Reproduce the records exactly. Leave the pictures out.

Exercise materials —
▬▬▬▬▬▬▬▬▬▬
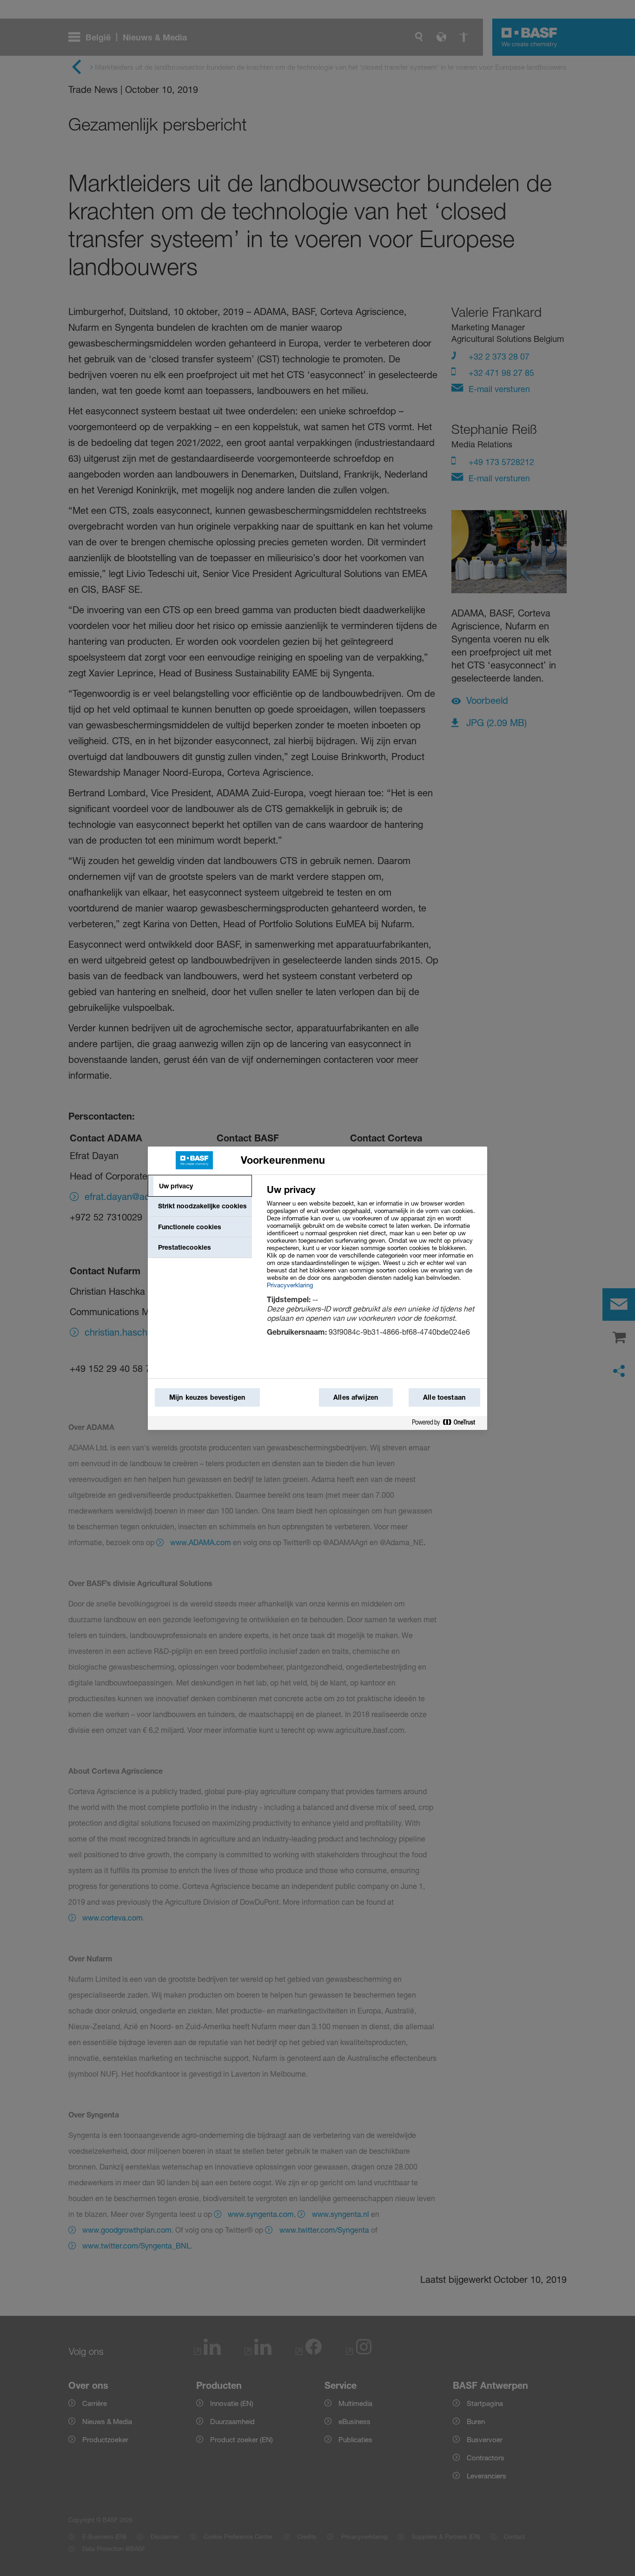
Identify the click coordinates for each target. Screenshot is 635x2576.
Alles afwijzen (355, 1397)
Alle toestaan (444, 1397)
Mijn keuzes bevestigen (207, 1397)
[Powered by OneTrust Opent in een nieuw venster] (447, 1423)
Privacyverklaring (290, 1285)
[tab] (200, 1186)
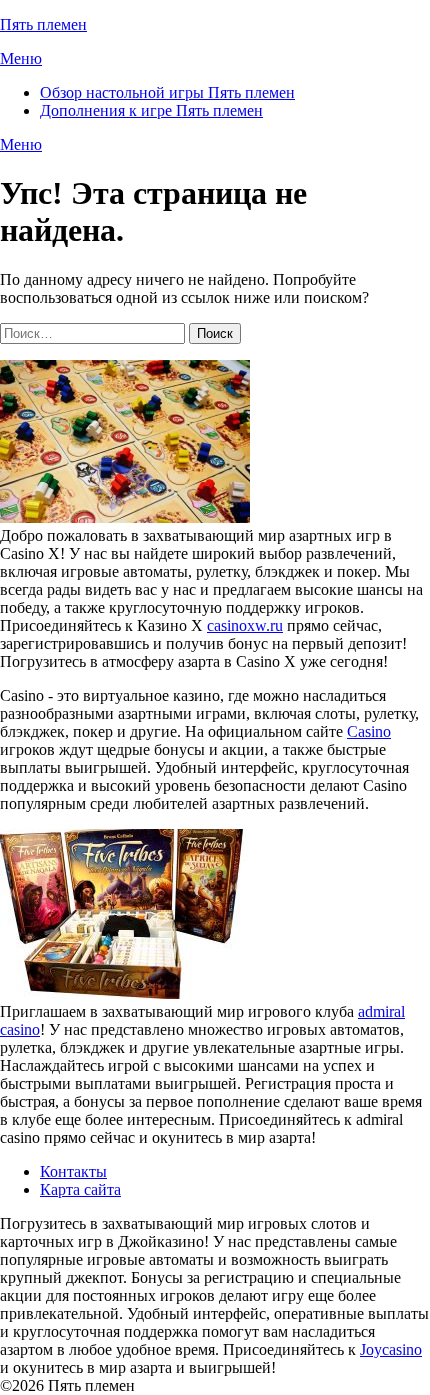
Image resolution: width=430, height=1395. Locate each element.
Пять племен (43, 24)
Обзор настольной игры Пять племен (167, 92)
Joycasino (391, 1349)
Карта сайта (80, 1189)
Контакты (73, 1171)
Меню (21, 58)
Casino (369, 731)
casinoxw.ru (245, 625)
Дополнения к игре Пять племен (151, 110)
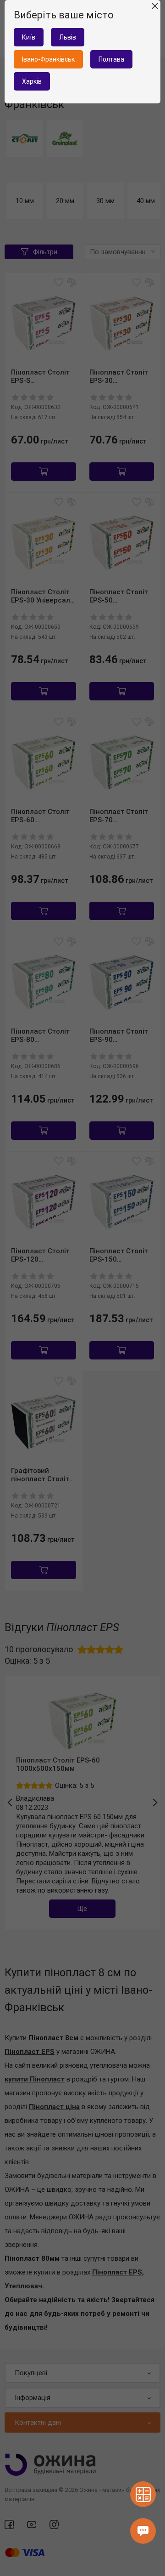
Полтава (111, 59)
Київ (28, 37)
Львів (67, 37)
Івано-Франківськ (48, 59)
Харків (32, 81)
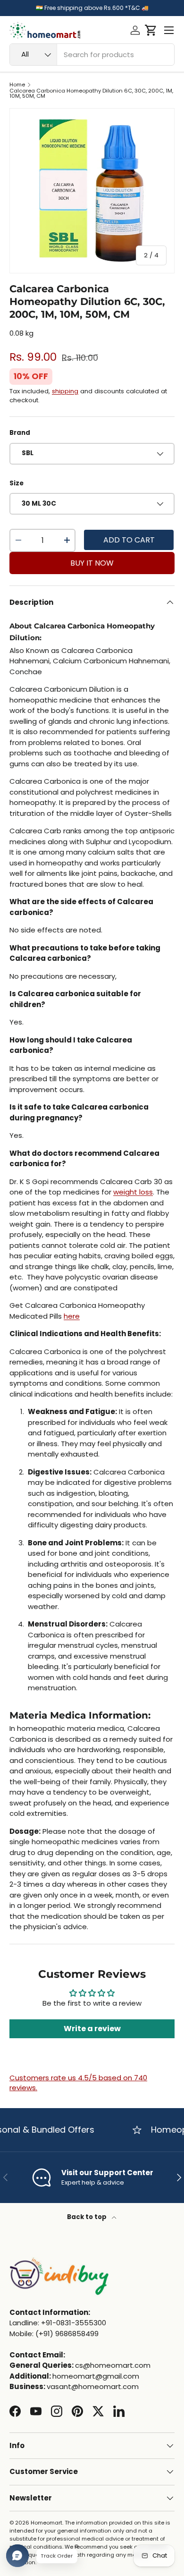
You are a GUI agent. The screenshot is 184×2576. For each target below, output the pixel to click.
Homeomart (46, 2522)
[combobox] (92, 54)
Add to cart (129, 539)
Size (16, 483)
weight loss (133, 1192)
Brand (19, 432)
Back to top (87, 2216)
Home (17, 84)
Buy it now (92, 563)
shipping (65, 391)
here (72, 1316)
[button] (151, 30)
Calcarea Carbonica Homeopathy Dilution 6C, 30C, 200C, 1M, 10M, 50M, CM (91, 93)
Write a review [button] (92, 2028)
▬▬▬▬▬▬▬▬▬▬
Written answer —
Identify the click coordinates for each target. Screenshot is 635x2576.
Alles afwijzen (355, 1397)
Alle toestaan (444, 1397)
Mijn keuzes bevestigen (207, 1397)
[Powered by OneTrust Opent in een nieuw venster] (447, 1423)
Privacyverklaring (290, 1285)
[tab] (200, 1186)
Image resolution: width=430, height=1395. Locate each element.
Пять племен (43, 24)
Обзор настольной игры Пять племен (167, 92)
Joycasino (391, 1349)
Карта сайта (80, 1189)
Контакты (73, 1171)
Меню (21, 58)
Casino (369, 731)
casinoxw.ru (245, 625)
Дополнения к игре Пять племен (151, 110)
Полтава (111, 59)
Київ (28, 37)
Львів (67, 37)
Івано-Франківськ (48, 59)
Харків (32, 81)
You are a GUI agent. The screenshot is 184×2576. For each target below, output the pixel to click.
Homeomart (46, 2522)
[combobox] (92, 54)
Add to cart (129, 539)
Size (16, 483)
weight loss (133, 1192)
Brand (19, 432)
Back to top (87, 2216)
Home (17, 84)
Buy it now (92, 563)
shipping (65, 391)
here (72, 1316)
[button] (151, 30)
Calcarea Carbonica Homeopathy Dilution 6C, 30C, 200C, 1M, 10M, 50M, CM (91, 93)
Write a review [button] (92, 2028)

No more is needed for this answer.